Der Kläger macht im wesentlichen geltend, da § 9 Abs. 1 DBStÄndG (DDR) vom Gesetzgeber ausdrücklich als Bundesrecht übernommen worden sei, könne es nicht entscheidend darauf ankommen, wie und nach welchen Vorschriften er in der früheren DDR besteuert worden sei. Entscheidend sei vielmehr, ob er inhaltlich als Kommissionshändler vor dem 1. Juli 1990 eine Stellung innegehabt habe, die es rechtfertige, ihn schon vor diesem Zeitpunkt als Inhaber der Herrenboutique anzusehen. Dies sei zu verneinen, weil er lediglich ein verlängerter Arm der HO gewesen sei, deren Weisungen er zu folgen gehabt habe. Ihm seien Umsatz und Handelsspanne verbindlich vorgeschrieben gewesen; er habe mithin nicht eigenverantwortlich unternehmerisch handeln können. Darüber hinaus habe er aufgrund der staatlichen Auflage vom 10. Dezember 1986 auch nicht freiwillig handeln können; denn ohne Abstimmung mit der Fachabteilung habe er nichts selber entscheiden können. Aufgrund der Auflage vom 10. Dezember 1986 habe er vor dem 1. Juli 1990 eine unselbständige Verkaufs- und Zahlstelle der in Art und Menge nach staatlichen Vorgaben produzierten Waren verwaltet.
Entscheidungsgründe
Die Revision des FA ist begründet. Sie führt zur Aufhebung der Vorentscheidung und zur Entscheidung in der Sache selbst (§ 126 Abs. 3 Nr. 1 der Finanzgerichtsordnung -- FGO --).
Zu Unrecht hat das FG dem Kläger den Steuerabzugsbetrag gemäß § 9 Abs. 1 DBStÄndG (DDR) gewährt.

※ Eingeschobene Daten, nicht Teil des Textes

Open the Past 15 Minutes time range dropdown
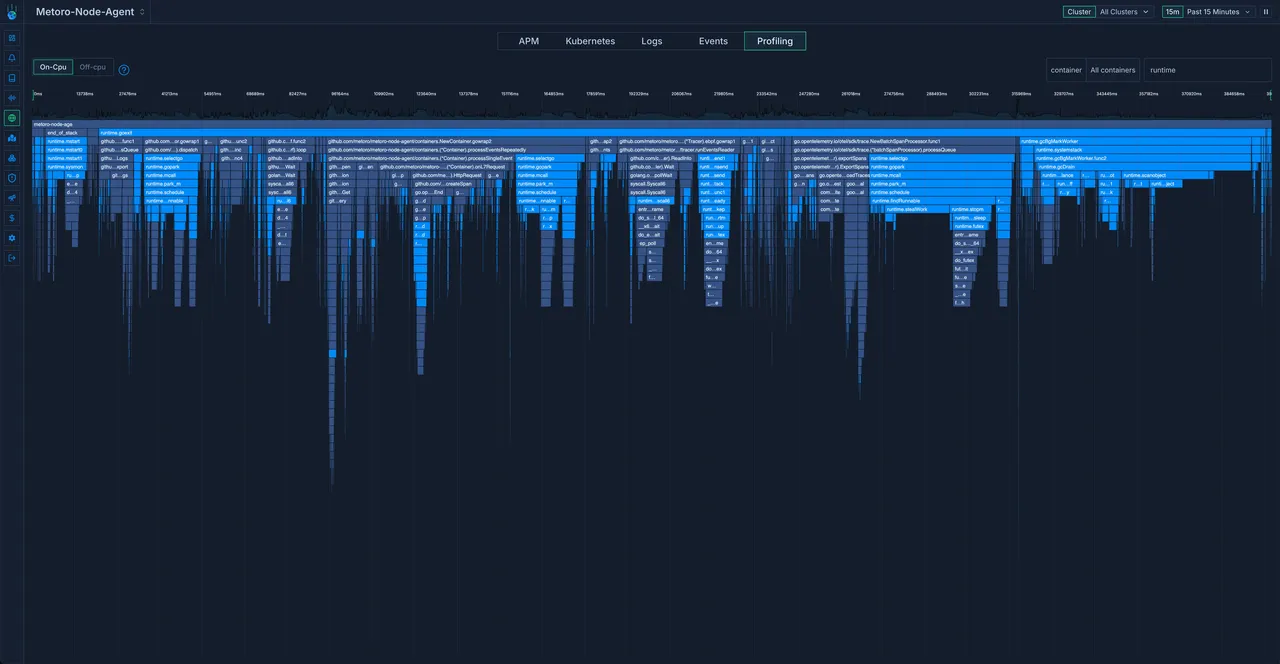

1. § 9 Abs. 1 DBStÄndG (DDR) ist als partielles Bundesrecht revisibel (§ 118 Abs. 1 Satz 1 FGO). Art. 8 des Einigungsvertrages (EinigVtr) i. V. m. Anlage I Kap. IV Sachgebiet B Abschn. II Nr. 14 Abs. 1 bestimmt, daß das Recht der Besitz- und Verkehrsteuern der ehemaligen DDR und damit auch die DBStÄndG der DDR auf den Veranlagungszeitraum 1990 weiter anzuwenden ist. Nach Satz 1 der genannten Vorschrift im EinigVtr trat das Recht der Bundesrepublik Deutschland (Bundesrepublik) u. a. auf dem Gebiet des Rechts der Besitz- und Verkehrsteuern einschließlich der Einfuhrumsatzsteuer (erst) am 1. Januar 1991 in Kraft. Für die Steuern, die vor dem 1. Januar 1991 entstanden, war nach Satz 2 der Regelung das bis zum 31. Dezember 1990 im Beitrittsgebiet geltende Recht weiter anzuwenden (BFH-Urteile vom 15. September 1994 XI R 20/93, BFHE 176, 130, und vom 27. Oktober 1994 I R 107/93, BFHE 176, 529, BStBl II 1995, 403).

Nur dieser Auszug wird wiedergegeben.